## WHAT TO DO
A single number is required: how many lines of the listing below include the word "Description".

☆ ☆ ☆

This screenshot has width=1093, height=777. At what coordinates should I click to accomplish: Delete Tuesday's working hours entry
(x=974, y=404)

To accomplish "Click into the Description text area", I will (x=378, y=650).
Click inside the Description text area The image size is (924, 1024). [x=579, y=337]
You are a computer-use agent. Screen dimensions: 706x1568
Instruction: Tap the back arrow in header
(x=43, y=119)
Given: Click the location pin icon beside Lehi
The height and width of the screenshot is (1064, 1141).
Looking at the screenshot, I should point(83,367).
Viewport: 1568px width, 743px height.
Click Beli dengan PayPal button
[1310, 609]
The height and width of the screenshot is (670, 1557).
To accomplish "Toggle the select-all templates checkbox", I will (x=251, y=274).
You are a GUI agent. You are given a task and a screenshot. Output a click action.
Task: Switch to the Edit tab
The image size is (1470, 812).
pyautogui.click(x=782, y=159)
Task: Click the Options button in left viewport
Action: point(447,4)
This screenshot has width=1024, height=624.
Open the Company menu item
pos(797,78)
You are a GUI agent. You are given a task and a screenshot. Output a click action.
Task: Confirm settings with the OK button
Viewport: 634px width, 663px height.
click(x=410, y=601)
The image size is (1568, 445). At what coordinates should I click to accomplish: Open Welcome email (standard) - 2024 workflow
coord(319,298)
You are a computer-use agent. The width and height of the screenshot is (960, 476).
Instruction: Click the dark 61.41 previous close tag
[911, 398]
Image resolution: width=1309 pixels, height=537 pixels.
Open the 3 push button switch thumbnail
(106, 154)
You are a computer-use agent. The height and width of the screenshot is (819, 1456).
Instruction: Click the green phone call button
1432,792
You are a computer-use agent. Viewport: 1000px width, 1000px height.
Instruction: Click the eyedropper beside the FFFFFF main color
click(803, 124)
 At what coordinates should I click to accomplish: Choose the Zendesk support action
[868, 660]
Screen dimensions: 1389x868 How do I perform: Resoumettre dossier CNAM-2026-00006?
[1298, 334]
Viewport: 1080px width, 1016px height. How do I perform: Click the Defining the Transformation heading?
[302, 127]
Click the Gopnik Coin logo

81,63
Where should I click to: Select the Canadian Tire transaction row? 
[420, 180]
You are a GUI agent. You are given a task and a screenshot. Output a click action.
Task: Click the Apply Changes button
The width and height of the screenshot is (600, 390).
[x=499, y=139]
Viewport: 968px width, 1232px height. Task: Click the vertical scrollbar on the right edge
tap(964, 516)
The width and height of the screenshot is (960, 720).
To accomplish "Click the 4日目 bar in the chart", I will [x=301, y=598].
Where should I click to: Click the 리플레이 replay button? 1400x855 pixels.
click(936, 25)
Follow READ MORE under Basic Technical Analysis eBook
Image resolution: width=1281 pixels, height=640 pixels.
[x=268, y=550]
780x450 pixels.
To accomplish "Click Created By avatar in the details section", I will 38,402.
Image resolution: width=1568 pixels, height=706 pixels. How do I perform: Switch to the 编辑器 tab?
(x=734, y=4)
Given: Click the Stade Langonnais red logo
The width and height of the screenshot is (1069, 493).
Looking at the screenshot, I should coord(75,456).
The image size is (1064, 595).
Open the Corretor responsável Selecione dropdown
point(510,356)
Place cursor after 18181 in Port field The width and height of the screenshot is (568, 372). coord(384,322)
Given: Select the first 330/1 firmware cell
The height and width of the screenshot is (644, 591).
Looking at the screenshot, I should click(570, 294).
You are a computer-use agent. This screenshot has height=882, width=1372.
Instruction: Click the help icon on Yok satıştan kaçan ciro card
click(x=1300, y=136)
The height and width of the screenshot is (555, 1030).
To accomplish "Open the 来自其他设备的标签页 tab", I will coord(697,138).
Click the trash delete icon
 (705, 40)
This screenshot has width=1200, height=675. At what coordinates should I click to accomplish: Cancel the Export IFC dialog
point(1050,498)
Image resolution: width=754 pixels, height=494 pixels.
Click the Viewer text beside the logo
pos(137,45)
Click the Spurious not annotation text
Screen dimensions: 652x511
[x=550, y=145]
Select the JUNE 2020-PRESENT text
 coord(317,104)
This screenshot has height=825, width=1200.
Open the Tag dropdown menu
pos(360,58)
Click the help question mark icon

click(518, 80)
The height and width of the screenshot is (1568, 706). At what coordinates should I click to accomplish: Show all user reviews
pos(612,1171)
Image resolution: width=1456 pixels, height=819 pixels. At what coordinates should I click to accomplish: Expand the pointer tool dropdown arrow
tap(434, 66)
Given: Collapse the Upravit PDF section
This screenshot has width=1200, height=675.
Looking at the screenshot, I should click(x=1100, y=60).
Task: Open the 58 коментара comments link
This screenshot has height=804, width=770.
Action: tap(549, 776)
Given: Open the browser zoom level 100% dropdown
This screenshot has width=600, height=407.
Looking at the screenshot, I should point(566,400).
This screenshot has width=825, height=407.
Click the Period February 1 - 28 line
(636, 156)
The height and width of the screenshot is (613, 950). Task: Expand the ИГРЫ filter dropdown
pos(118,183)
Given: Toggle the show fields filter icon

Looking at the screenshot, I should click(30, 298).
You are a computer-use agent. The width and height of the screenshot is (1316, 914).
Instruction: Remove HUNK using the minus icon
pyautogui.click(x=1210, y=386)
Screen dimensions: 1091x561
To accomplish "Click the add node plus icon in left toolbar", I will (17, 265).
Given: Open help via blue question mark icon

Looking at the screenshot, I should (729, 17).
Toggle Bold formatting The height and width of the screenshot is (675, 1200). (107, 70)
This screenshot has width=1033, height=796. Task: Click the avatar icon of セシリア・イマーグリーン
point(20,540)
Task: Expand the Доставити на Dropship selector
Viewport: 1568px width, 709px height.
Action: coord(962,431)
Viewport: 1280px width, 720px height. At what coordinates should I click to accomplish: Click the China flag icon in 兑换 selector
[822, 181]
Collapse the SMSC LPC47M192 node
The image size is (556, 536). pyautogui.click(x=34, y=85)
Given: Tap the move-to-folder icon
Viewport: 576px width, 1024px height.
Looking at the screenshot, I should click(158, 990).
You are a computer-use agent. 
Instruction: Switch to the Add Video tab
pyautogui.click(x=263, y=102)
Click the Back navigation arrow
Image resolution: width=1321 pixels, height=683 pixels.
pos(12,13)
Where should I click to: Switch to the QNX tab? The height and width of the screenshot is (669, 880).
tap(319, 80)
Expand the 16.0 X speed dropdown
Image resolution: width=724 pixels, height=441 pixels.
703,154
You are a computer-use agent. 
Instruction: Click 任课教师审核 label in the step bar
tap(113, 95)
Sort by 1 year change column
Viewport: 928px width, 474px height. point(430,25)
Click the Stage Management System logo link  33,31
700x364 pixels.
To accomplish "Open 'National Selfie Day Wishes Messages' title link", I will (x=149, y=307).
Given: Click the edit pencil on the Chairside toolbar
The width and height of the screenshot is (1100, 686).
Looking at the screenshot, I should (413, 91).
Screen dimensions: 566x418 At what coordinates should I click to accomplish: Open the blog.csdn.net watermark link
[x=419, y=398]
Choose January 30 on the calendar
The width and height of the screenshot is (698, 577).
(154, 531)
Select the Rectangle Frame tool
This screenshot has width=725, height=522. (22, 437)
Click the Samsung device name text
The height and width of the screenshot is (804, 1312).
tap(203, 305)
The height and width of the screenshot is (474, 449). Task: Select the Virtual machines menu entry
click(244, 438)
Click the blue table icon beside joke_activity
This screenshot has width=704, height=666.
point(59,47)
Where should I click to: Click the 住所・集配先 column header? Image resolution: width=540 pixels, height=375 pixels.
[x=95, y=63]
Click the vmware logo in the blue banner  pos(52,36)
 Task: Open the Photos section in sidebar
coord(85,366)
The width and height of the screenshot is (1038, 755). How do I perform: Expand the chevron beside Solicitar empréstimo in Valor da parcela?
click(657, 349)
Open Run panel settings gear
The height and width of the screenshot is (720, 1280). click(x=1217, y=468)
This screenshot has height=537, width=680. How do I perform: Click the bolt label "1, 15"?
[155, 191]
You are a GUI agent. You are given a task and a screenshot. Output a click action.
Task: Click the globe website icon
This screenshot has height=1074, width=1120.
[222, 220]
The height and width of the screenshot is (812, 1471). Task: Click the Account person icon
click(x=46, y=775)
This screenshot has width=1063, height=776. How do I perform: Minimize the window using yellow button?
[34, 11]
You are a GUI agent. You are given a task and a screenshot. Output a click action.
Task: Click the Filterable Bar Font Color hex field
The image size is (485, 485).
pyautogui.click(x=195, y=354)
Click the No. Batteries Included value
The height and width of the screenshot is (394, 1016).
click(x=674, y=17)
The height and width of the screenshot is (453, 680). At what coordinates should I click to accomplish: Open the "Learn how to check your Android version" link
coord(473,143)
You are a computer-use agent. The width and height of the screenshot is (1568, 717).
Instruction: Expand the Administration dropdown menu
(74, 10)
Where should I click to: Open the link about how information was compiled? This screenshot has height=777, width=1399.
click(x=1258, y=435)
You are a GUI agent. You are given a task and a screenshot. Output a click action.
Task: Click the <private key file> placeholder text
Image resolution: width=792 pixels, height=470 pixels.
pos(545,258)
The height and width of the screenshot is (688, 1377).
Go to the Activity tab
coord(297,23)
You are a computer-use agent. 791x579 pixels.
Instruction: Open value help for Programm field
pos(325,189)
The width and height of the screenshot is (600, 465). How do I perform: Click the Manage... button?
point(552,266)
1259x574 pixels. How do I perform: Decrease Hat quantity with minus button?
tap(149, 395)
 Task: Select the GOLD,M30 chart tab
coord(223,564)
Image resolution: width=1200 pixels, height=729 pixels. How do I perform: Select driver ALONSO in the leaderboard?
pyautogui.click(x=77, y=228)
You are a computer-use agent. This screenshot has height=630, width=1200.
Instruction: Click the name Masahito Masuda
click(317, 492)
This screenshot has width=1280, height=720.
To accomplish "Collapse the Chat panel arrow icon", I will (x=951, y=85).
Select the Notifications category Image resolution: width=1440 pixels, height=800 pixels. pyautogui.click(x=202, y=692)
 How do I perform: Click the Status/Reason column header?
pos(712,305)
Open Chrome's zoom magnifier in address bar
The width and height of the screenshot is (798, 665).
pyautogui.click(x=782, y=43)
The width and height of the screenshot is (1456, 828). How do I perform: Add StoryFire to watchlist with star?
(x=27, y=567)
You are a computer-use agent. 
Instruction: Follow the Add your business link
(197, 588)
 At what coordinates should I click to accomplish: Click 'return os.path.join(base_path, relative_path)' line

☆ ☆ ☆

## EXERCISE OUTPUT
2